Pourquoi le son compressé abîme nos oreilles ?

Luque&Gille
Depuis les années 1960-70, l’utilisation progressive de la compression a fait disparaître les micro-silences de nos bandes son. Ils sont pourtant nécessaires pour le confort d’écoute et la préservation de notre audition, a averti le directeur du Ceriah, le Pr Paul Avan. Ses travaux menés sur des cochons d’Inde ont montré que l’exposition prolongée au son compressé entraîne une fatigue et une diminution des réflexes auditifs. À l’aide d’une cartographie reliant les notes de confort attribuées par un panel de témoins à 120 morceaux et les caractéristiques acoustiques de 1 000 morceaux, Pablo Martin Luque et Florian Gille (photo), de l’Ircam-Amplify, ont mis en exergue plusieurs paramètres associés à un moindre confort d’écoute, tels que la faible présence de micro-silences ou les fréquences moyennes. Un modèle qu’ils espèrent améliorer afin de pouvoir, à terme, identifier les morceaux susceptibles de dégrader la santé auditive. D’ici 2025, un label « qualité sonore » devrait voir le jour, soutenu par la Fondation Écouter Voir. Il vise à garantir « l’absence de toute compression excessive du son, dans un souci de respect de la création artistique, de la qualité musicale, et de la santé auditive », explique la Semaine du son.

Des ateliers musicaux contre Alzheimer

Panel SanteAuditive
Musique ou cuisine, en Ehpad ? La Pr Séverine Samson (à gauche sur la photo, aux côtés de Shelly Chadha, Emmanuel Bigand, Christine Petit, Anne-Lise Giraud, Paul Avan et Arnaud Coez), neuropsychologue, a comparé les effets de ces deux activités sur le bien-être et la cognition des patients atteints de la maladie d’Alzheimer. Résultats positifs sur ces deux items, chez l’ensemble des patients ! « Ce n’est pas étonnant, la musique et la nourriture activent les mêmes structures du plaisir que les jeux d’argent ou les plaisirs érotiques », a-t-elle remarqué. L’activité musicale (en live uniquement) apporte toutefois un bénéfice supplémentaire, pour le bien-être des aidants. Un avantage qui permettrait de « réduire l’absentéisme, les burn-out, la maltraitance et peut-être l’usage de médicaments ».

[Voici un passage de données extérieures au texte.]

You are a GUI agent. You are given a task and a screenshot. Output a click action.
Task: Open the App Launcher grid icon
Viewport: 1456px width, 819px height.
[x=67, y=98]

Quand le son crée l’image…

Depuis 3 ans, la Semaine du son organise le concours international « Quand le son crée l’image ». A partir d’un thème musical commun, les concurrents issus du réseau des écoles associées de l’Unesco doivent créer l’image pour l’accompagner, un film brut sans ajout de son ni de sous-titre. Le résultat : « 3 à 400 (propositions basées) sur le même son, qui nous viennent d’Afrique du Sud, de Norvège, d’Europe, s’est réjoui Christian Hugonnet. C’est un instantané du ressenti mondial, au travers des créations de ces jeunes. » Les 20 meilleurs films présélectionnés seront diffusés le 16 mai, lors du festival de Cannes. Les élèves lauréats, accompagnés de leurs enseignants respectifs, verront leur prix remis à cette occasion. Cette année, le thème est « agir pour la paix et le développement durable » et la bande son est signée Rone.